Figura 1 . Tilapia disección muestra colección. A. tilapia híbrida roja TiLV infectada con piel leisons, enrojecimiento alrededor de la boca y opérculo, erosión de la piel y opacidad de la córnea. B. Sectioned híbrida roja tilapia para permitir la colección de tejido del hígado (en el punto de flecha azul), bazo u órganos riñón cabeza. Haga clic aquí para ver una versión más grande de esta figura.

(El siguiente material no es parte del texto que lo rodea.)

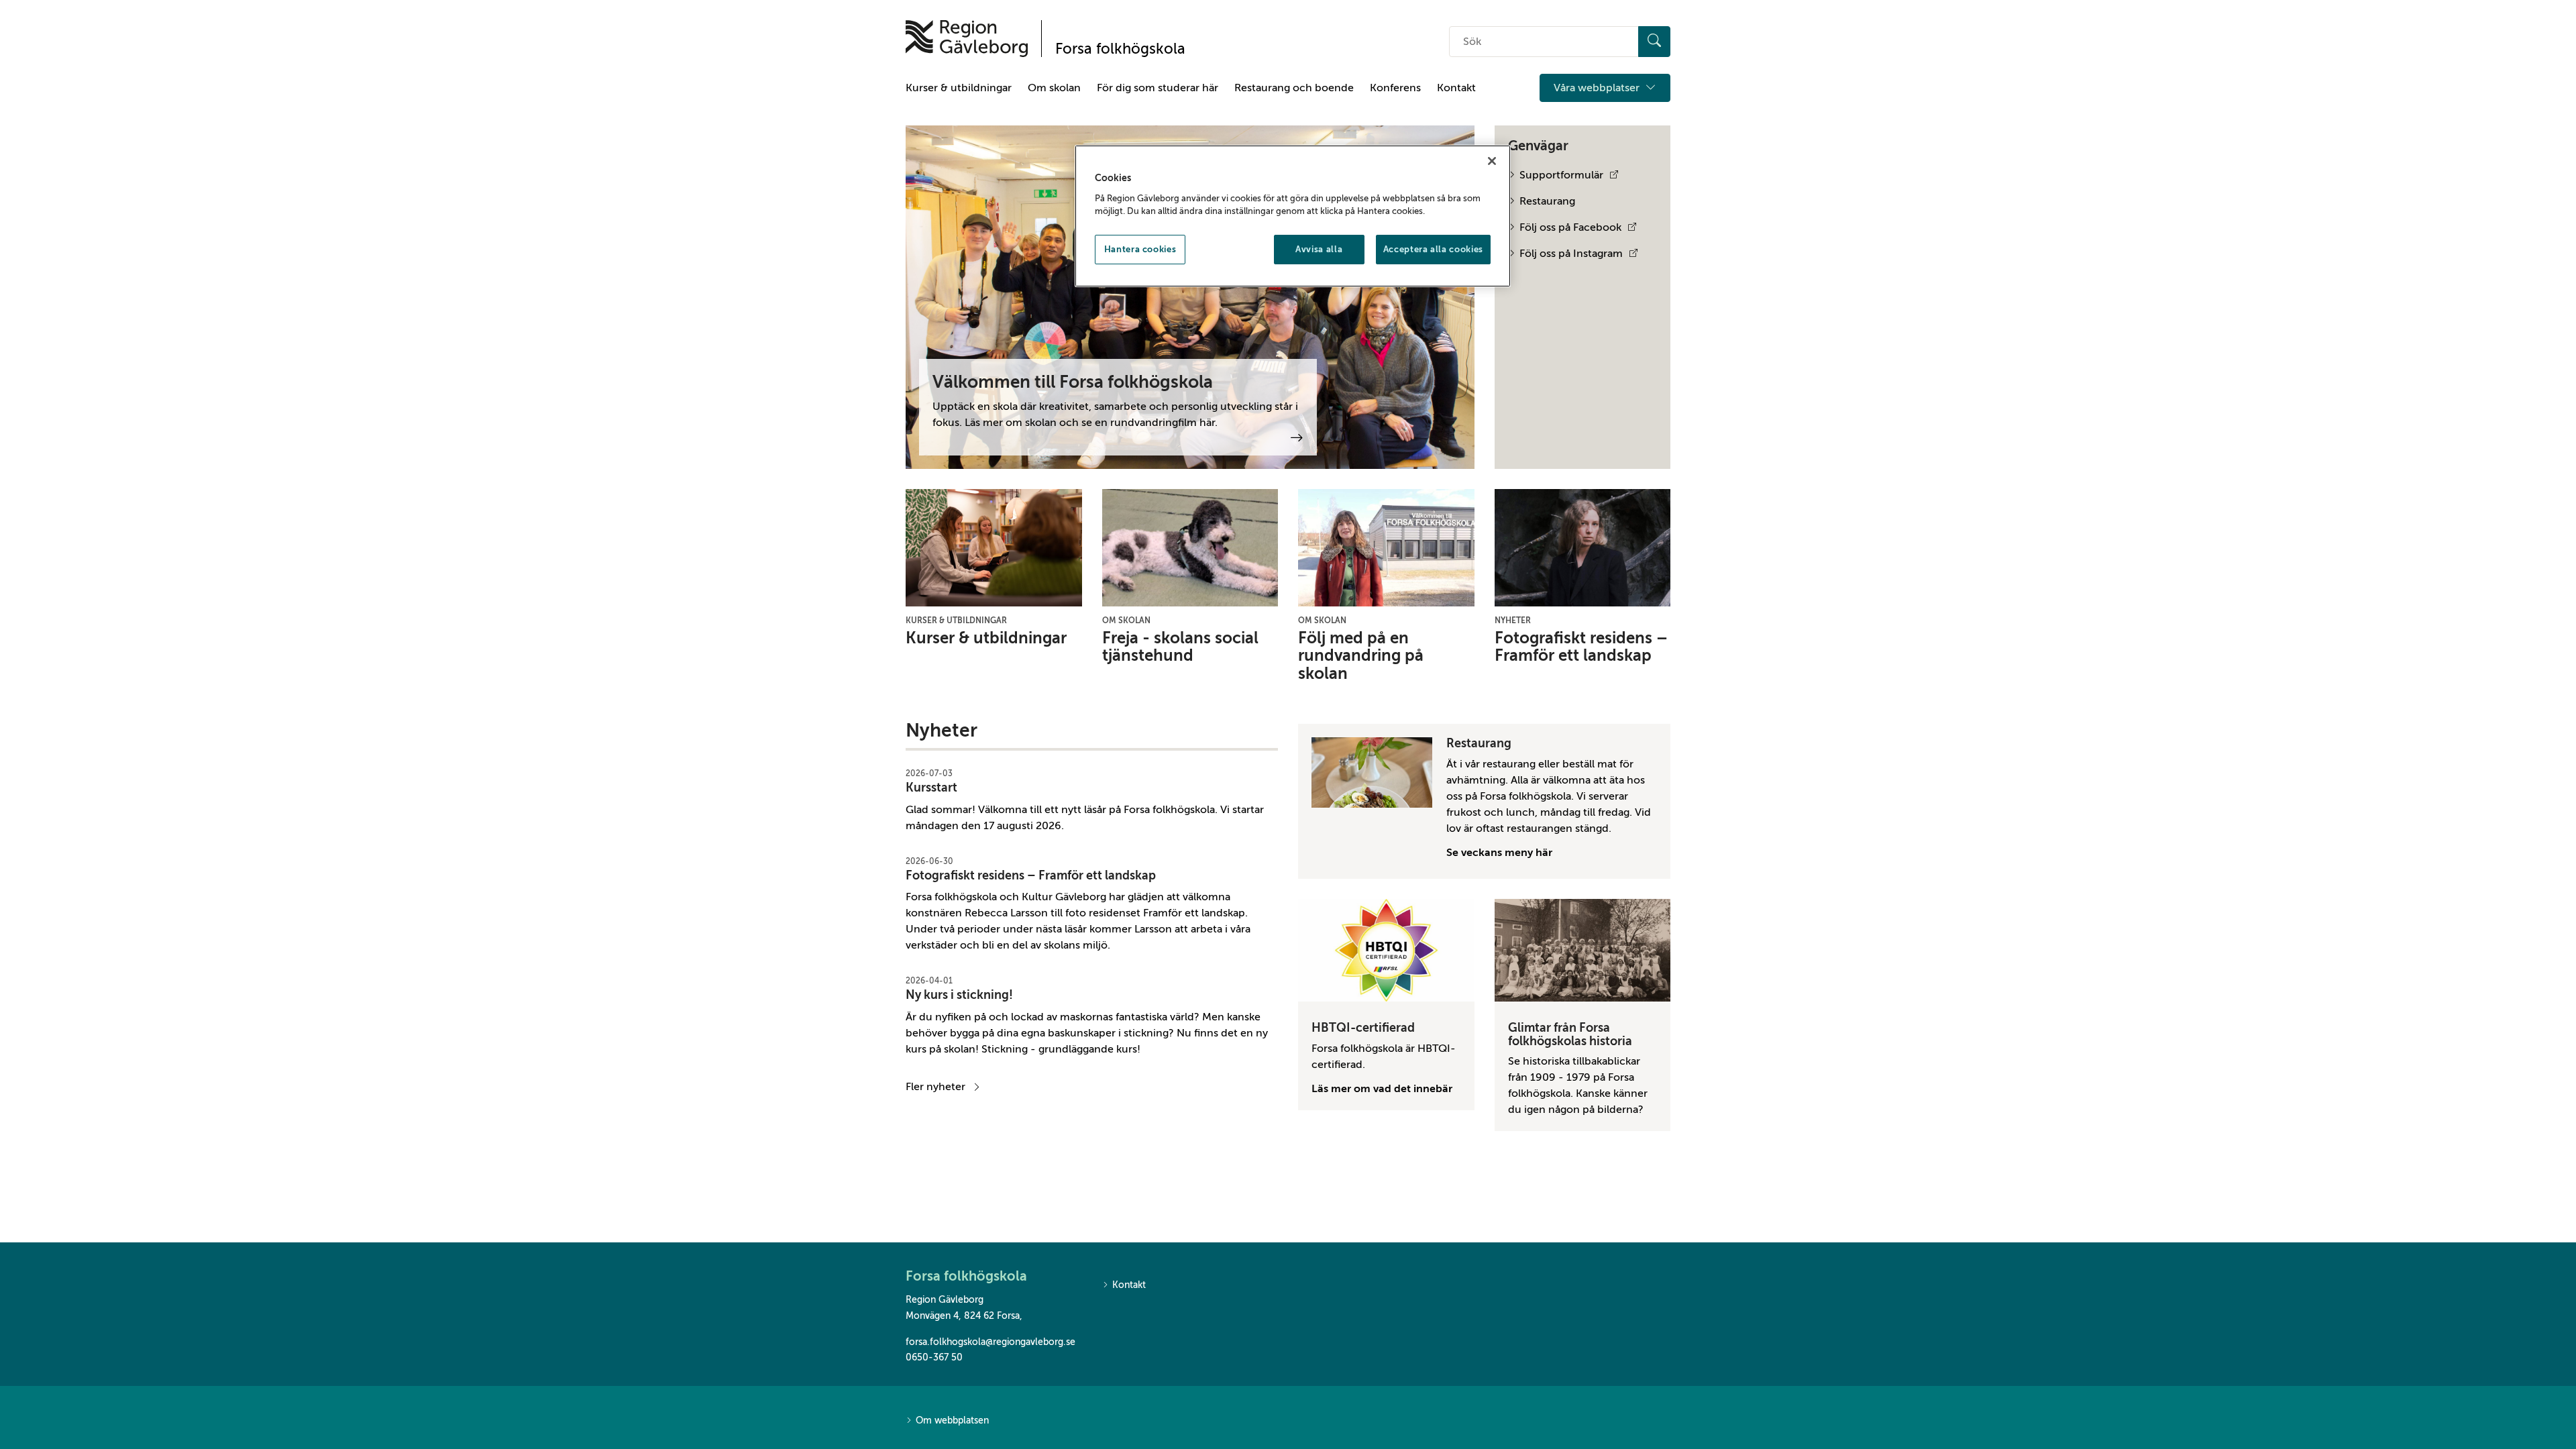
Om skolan (1054, 88)
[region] (1293, 216)
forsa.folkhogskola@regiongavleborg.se (990, 1342)
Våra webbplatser (1598, 88)
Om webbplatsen (952, 1420)
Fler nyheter (935, 1087)
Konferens (1395, 88)
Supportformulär (1561, 175)
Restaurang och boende (1294, 88)
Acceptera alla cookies (1433, 249)
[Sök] (1654, 41)
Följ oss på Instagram (1571, 254)
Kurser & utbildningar (959, 88)
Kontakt (1456, 88)
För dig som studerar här (1157, 88)
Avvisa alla (1318, 249)
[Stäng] (1492, 161)
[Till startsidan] (967, 38)
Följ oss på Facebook (1570, 227)
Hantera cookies (1140, 249)
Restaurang (1547, 201)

Después, se siguió el protocolo detallado en la sección 2 para la extracción de ARN total Guanidium tiocianato-fenol-cloroformo y cuantificación de RNA como se indica en la sección 3 se realizó para evaluar la pureza de la muestra mediante el cálculo de los ratios de pureza y examen de los perfiles espectrales (figura 2). Figura 2A muestra un resultado representativo de un procedimiento de extracción total acertado RNA, mientras que la figura 2B representa una mala preparación de RNA. Los ácidos nucleicos tienen máximos de absorbancia a 260 mientras que las proteínas tienen ellos a 280 nm. El cociente de las mediciones a 260 nm y 280 nm indican la pureza de cada muestra y ratios de 1.9 a 2.1 indican RNA puro como es el caso de la muestra en la figura 2A. Menores relaciones de A260/280 observados en la figura 2B indican posible contaminación de proteínas o fenol restante del procedimiento de extracción de RNA. Absorbancia a 230 nm puede ser el resultado de la contaminación de la muestra y la proporción de A260/230 nm se calcula también por este motivo. Esta relación debe ser en el rango de 2.0-2.2 para preparaciones de RNA puras tal como se ilustra por un valor de 2,03 para la muestra en la figura 2A, mientras que figura 2B tiene una baja relación A260/230 de 1.07 y el perfil espectral muestra un cambio en el canal a 230 nm a 240 nm que es indicativo de guanidina residual o de fenol en la muestra. Para la muestra que se muestra en la figura 2B, vuelva a precipitar el ARN para eliminar la contaminación puede mejorar la pureza de la muestra.

Figura 2 . Cuantificación espectrofotométrica de ARN total extraído de los tejidos enfermos de la tilapia. A. proporciones de pureza y perfiles espectrales de una exitosa preparación de RNA. B. como A, excepto el representante de un mal procedimiento de extracción de RNA. Haga clic aquí para ver una versión más grande de esta figura.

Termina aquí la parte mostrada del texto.